Although we associate the pedal steel mostly with country music or sacred steel, we have heard the instrument in jazz and even blues-rock (Robert Randolph) settings. This is something completely new to this writer’s ears and likely yours too, yet the blend of sounds works surprisingly well (although with Alcorn at the helm we should not be surprised). The opening “Suite Para Todos” builds slowly with Alcorn’s steel blending with the violin and other instruments in an ascending scale that suddenly leads to a flute passage mimicking a bird song (a pained one at that) which morphs into Alcorn soloing in the high register before a march-like pulse and violent, frenetic improvisation emerges, reflective of a lone village woman sounding the alarm before an encroaching military incursion.
The centerpiece of the album though, is the three-part suite “Canto.” The first section is a melody of a phrase chanted throughout Latin America for the ‘disappeared,” those lost to Pinochet’s security forces.

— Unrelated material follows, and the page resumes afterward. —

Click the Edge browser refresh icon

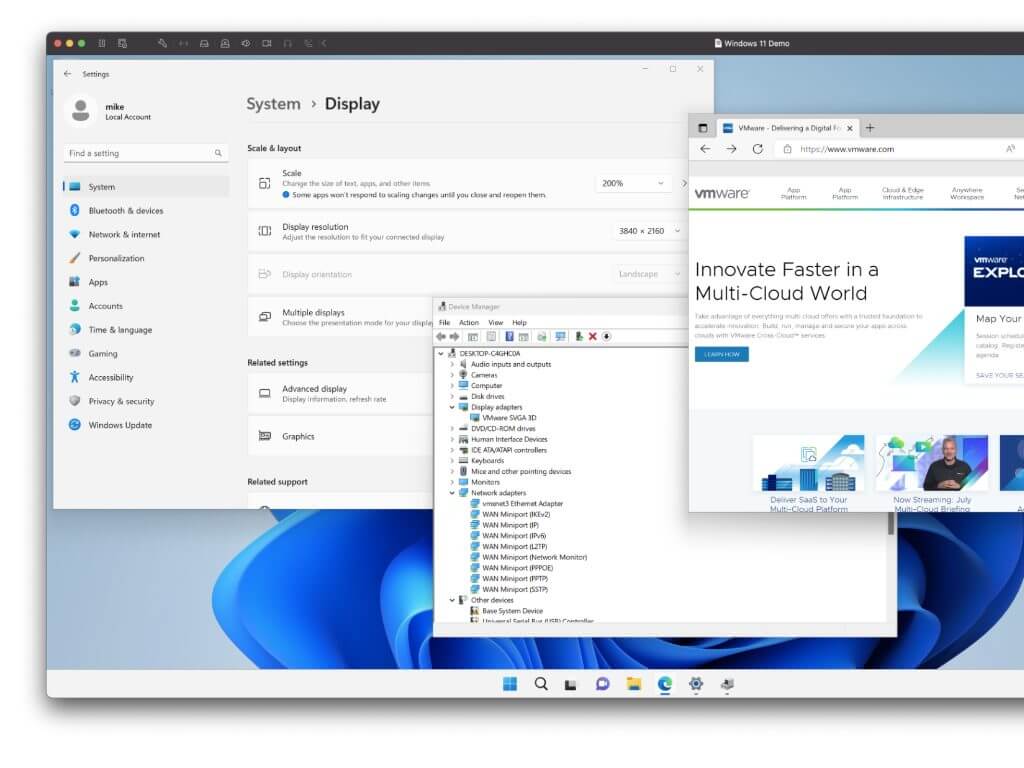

Alcorn first states the melody on her pedal steel before a series of shrill improvisations and march-like rhythms ensue, later morphing into gentler section that seems to encapsulate mourning followed by more joyous, and classically tinged tones reflective of celebration of life that leads rather naturally into the second section’s repeated chant from the poet Elicura Chiualiaf, “Suena de Laun Azul,” keeping alive the presence of those lost or missing. This epic, 13-minute piece encompasses everything from a Chilean version of a spaghetti western score to intense doom metal and contemporary composer Olivier Messianen’s famous piece, Et exspecto resurrectionem mortuorum (And I await the resurrection of the dead). The way the instruments merge and ricochet often contrapuntally off Alcorn’s pedal steel is fascinating and would probably be difficult to replicate – clearly ‘in the moment’ stuff. The section that begins around the ten-and-a-half-minute mark contains shouting and grunting, reflective of those rebellious times under the Pinochet regime. The chaos dissolves for the ball-like third movement, “Lukax,’ dedicated to Chilean improviser and one-time political prisoner Lukax Santana. Alcorn’s delivers a melodic intro solo before the group joins here around the two-minute mark, subsequently venturing again into wild improvising that holds sway for four minutes until the lovely theme reprises in the final minutes.
“Mercedes Sosa” is a classically infused piece dedicated to the late Argentine folk singer known as “La Negra.” Alcorn first recorded this song on her first solo album Uma in 2000 but this rendition proves a feature for the violinist, bassist, and Pajaro on cuatro. Rather unexpectedly, and we’ve learned it was indeed impromptu at the recording session, the album concludes with stirring vocals from Irarrazabal singing gently, followed by rock-like accompaniment for Victor Jara’s “El Derecho de Vivir en Paz,” a determined cry for hope as a swelling chorus of voices culminates the piece.
By turns gorgeous, disarming, and soothing Alcorn’s work stands uniquely on its own.